We would think the last place on earth we would lose Jesus is in the church. Yet, that is the very place where most of us lose him. Just a few weeks ago I was in a conversation about all the different churches in town and how many if not most of them where founded by splits of other churches. Not planned church plants. Coming from California I find it hard to understand. We had a hard enough time keeping our church up and running. Planting new churches was a fight with the local planning commission and zoning commission. Not founded by infighting of fellow church members. So to hear a church was founded by splitting off from another church takes me to the edge of understanding.

This is where we lose Jesus. For a time everything is just going fine and well within a church. Then the pastor preaching a service which the message comes from God, and it hits too close to the heart for some members. Without warning someone's feathers get all ruffled up and starts screaming, “Get the torches and pitchforks!” Or time comes to replace the carpet. One group likes green. The other wants blue. Again the Torches and Pitchforks come out. The piano gets moved or the music seems too modern or the choir director tries to appeal to a larger and a more diverse audience. Getting crucified for it when all he is trying to do is please everyone. I hear these stories over and over again. Some churches have such a bad reputation that local neighborhoods will have nothing to do with them. These churches go through pastors like kids go through shoes. Bright and shiny at first will all kinds of ideas and on fire for God. Then crushed when the truth of what they are really part of comes crashing down around the poor new pastor.

Any church staff member can tell you how hard it is. How would you handle having 50, 100, a 1,000 pairs of eyes looking over your work in the smallest detail each week? It can become disheartening and down right depressing. When someone does tell you good job. It is like a cup of water after you have spent days in the desert.

Losing Jesus happens all the time. One time when I was part of the church basketball program as our gym's time keeper. We had a game were the parents were a little too emotional to put it lightly. Two men sat close to me always making sure I heard their comments when our referees did not make a call to their liking.

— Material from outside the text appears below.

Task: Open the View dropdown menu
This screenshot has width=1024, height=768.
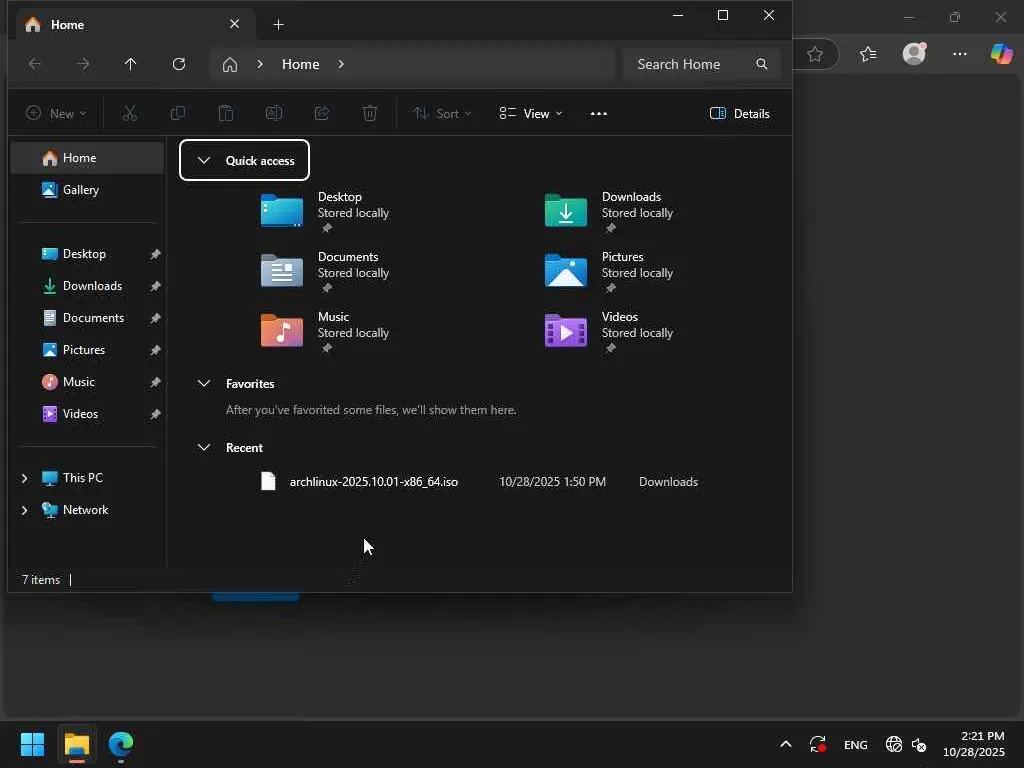Action: coord(531,113)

When the night was over I was so grateful that I would never have to deal with those men again. Oops! Just lost Jesus!. Should have been praying for them than counting myself lucky in abandoning them. God was about to teach me a lesson.

Two days later I was with my oldest daughter and her boyfriend. We had stopped at McDonald's for lunch. There was only one person in line when we got there. Who was it? You guessed it. The same man from the basketball game. Talk about God giving me a clear message. It was the father's son who broke the ice. Recognizing me from the game just two nights ago. Sounds like Peter when asked if he was with Christ? To make matters even more obvious there was only one table open for us to sit. Yes you guessed it again. Right next to them. We continued to talk and I learned his brother who was the other man at the game had suffered a stroke. He did not like to speak much and I was wrong just 48 hours ago thinking he was rude to me. You see. I had lost Jesus. We both left with renewed spirits. A lesson well learned.

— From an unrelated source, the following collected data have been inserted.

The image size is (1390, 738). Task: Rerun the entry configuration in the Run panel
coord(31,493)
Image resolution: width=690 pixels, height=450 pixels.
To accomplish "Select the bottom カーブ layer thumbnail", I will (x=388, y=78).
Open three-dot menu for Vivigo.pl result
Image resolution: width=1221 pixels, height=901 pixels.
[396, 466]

So how about you. When have you lost Jesus? In church when you are trying to focus on the pastor preaching and you get distracted by a child crying thinking their parents should keep that kid quite? At work when someone cracks a joke that rubs you the wrong way? At the store when someone cuts in front of you? At home? Around friends? With family? We seem to lose Jesus just as easy as Joseph and Mary did. Like them, when we lose Jesus. We need to run back and find him immediately.

Teach, Preach and Reach.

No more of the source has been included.